Adobe recently re-launched its DRM with a focus on these publishing market segments. I’d describe the re-launch as “awkward,” though publishers I’ve spoken to would characterize in it less polite terms.  This has led to openings for other vendors, such as Sony DADC; and the Readium Foundation is still working on the open-source EPUB Lightweight Content Protection scheme.

The hallway buzz at IDPF Digital Book was that DRM for these market segments is here to stay — except that in higher ed, it may become unnecessary in a longer timeframe, when educational materials are delivered dynamically and in a fashion more akin to streaming than to downloads of e-books.

I attended a panel on EDUPUB, a standards initiative aimed at exactly this future for educational publishing.  The effort, led by Pearson Education (the largest of the educational publishers), the IMS Global Learning Consortium, and IDPF, is impressive: it’s based on combining existing open standards (such as IDPF’s EPUB 3) instead of inventing new ones.  It’s meant to be inclusive and beneficial to all players in the higher ed value chain, including Pearson’s competitors.

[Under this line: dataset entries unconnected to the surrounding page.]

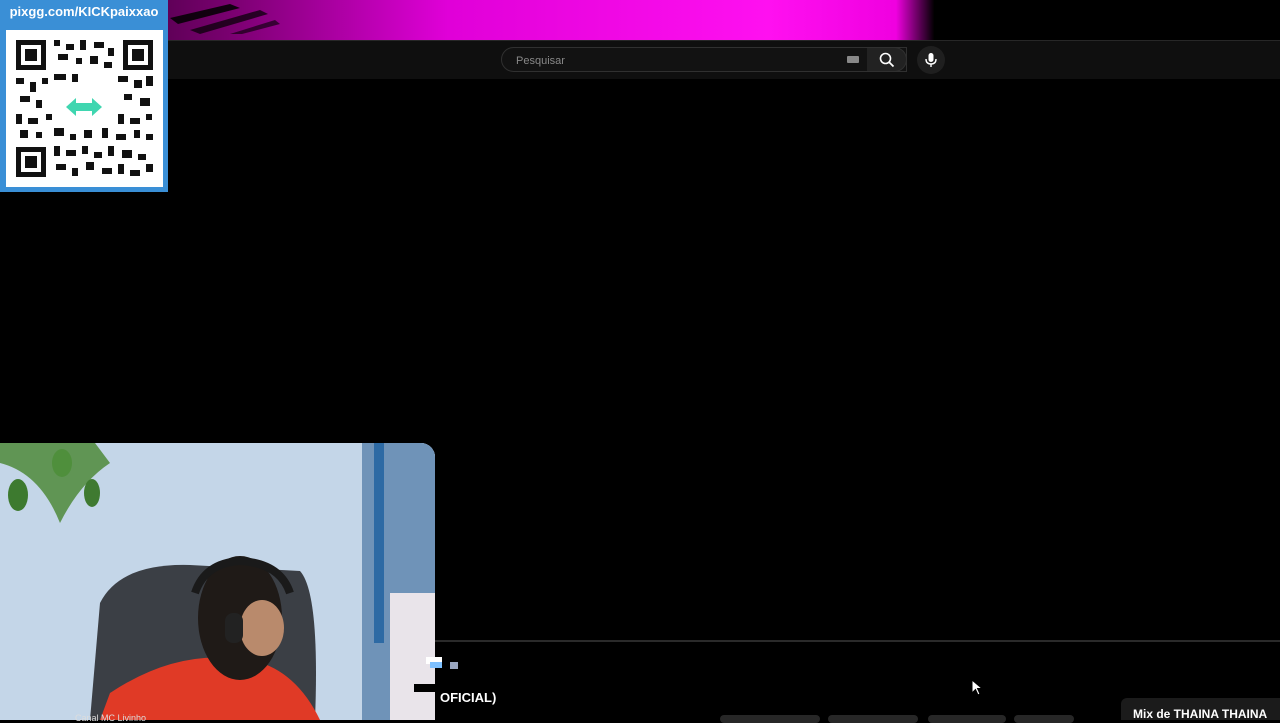  I want to click on video-title: OFICIAL), so click(468, 698).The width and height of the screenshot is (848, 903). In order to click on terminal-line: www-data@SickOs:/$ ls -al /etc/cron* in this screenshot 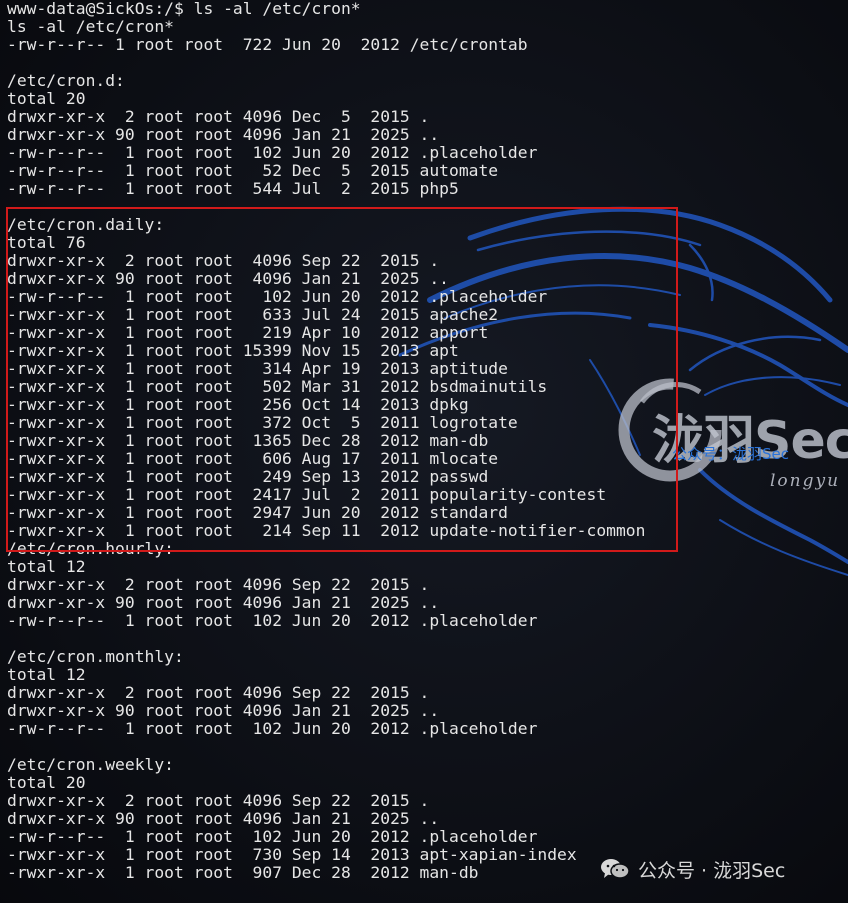, I will do `click(184, 9)`.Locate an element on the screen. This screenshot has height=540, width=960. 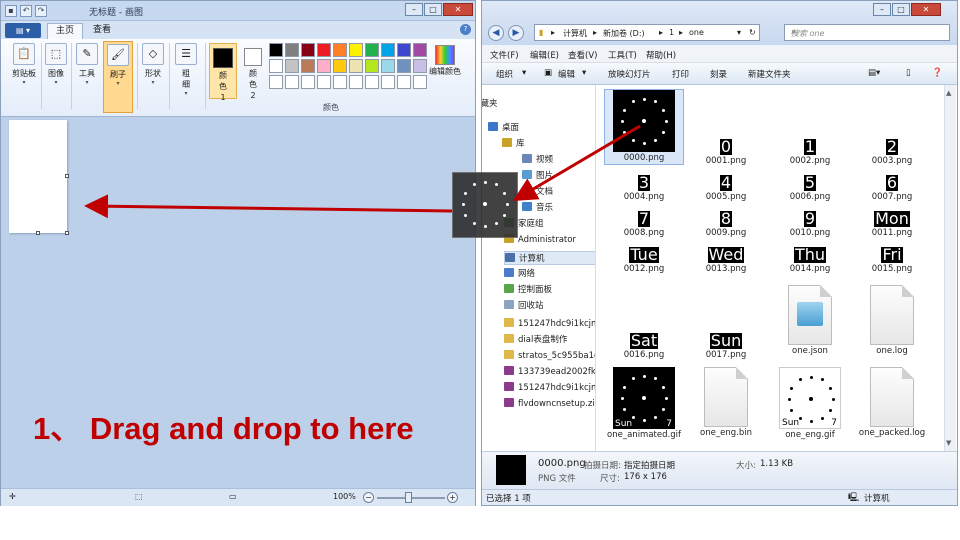
file-item: Sat 0016.png is located at coordinates (644, 344).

However, EDUPUB is in danger of making the same mistake as the IDPF did by ignoring DRM and other rights issues.  When asked about DRM, Paul Belfanti, Pearson’s lead executive on EDUPUB, answered that EDUPUB is DRM-agnostic and would leave decisions on DRM to providers of content delivery platforms. This decision was problematic for trade publishers when IDPF made it for EPUB several years ago; it’s even more potentially problematic for higher ed; EDUPUB-based materials could certainly be delivered in e-textbook form.

EDUPUB could also help enable one of the Holy Grails of higher ed publishing, which is to combine materials from multiple publishers into custom textbooks or dynamically delivered digital content.  Unlike most trade books, textbooks often contain hundreds or thousands of content components, each of which may have different rights associated with them.

Clearing rights for higher ed content is a manual, labor-intensive job.  In tomorrow’s world of dynamic digital educational content, it will be more important than ever to make sure that the content being delivered has the proper clearances, in real time.  In reality, this doesn’t necessarily involve DRM; it’s mainly a question of machine-readable rights metadata.

Attempts to standardize this type of rights metadata date back at least to the mid-1990s (when I was involved in such an attempt); none have succeeded.  This is a “last mile” issue that EDUPUB will have to address, sooner rather than later, for it to make good on its very promising start.  DRM and rights are not popular topics for standards bodies to address, but it has become increasingly clear that they must address these issues to be successful.